= Requirement =
Every entry gets copied exactly. No images go into the copy.

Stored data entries
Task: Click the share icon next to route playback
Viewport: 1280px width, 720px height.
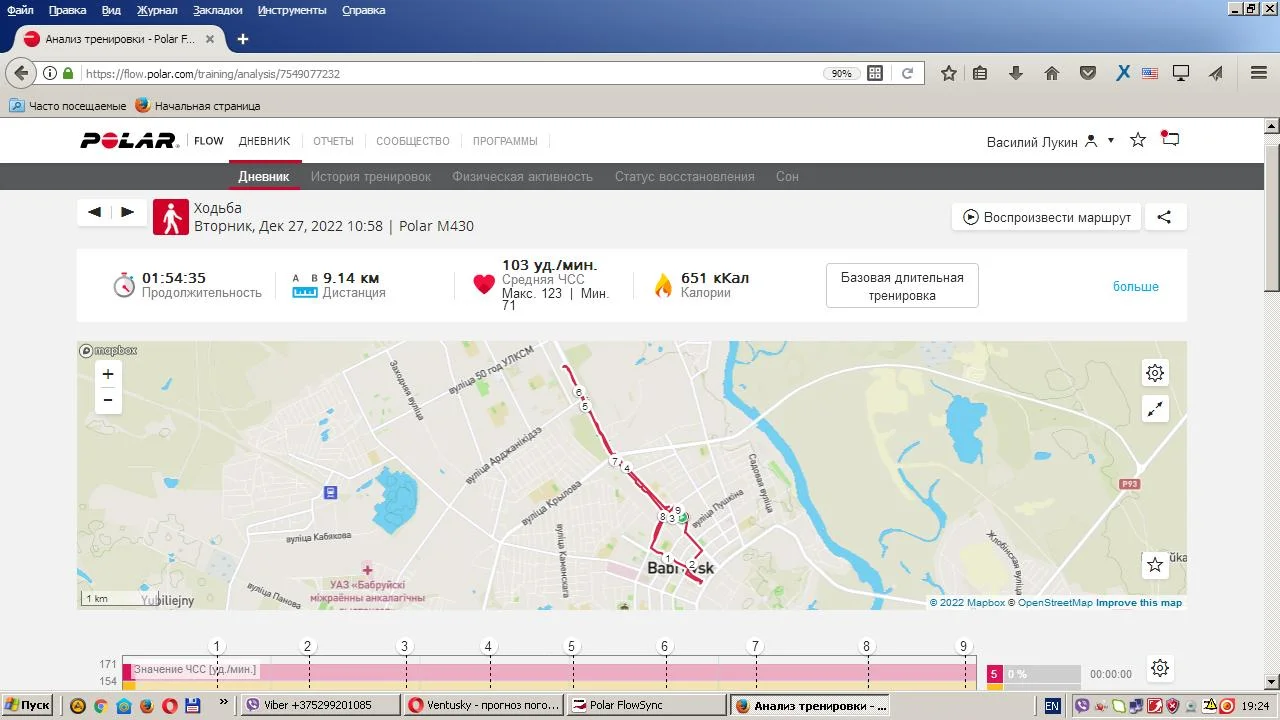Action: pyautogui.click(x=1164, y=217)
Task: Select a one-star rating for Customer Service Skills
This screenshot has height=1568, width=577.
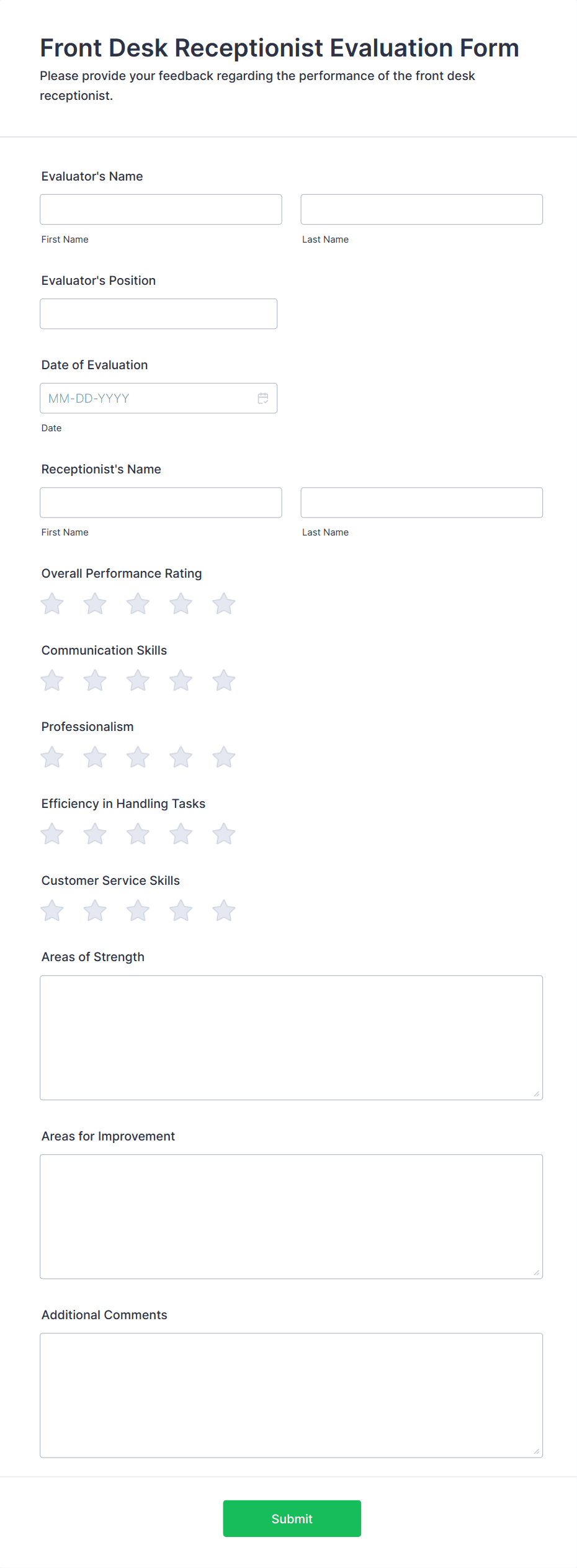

= Answer =
Task: Click the share icon next to route playback
Viewport: 1280px width, 720px height.
Action: pyautogui.click(x=1164, y=217)
Task: Select a one-star rating for Customer Service Skills
This screenshot has height=1568, width=577.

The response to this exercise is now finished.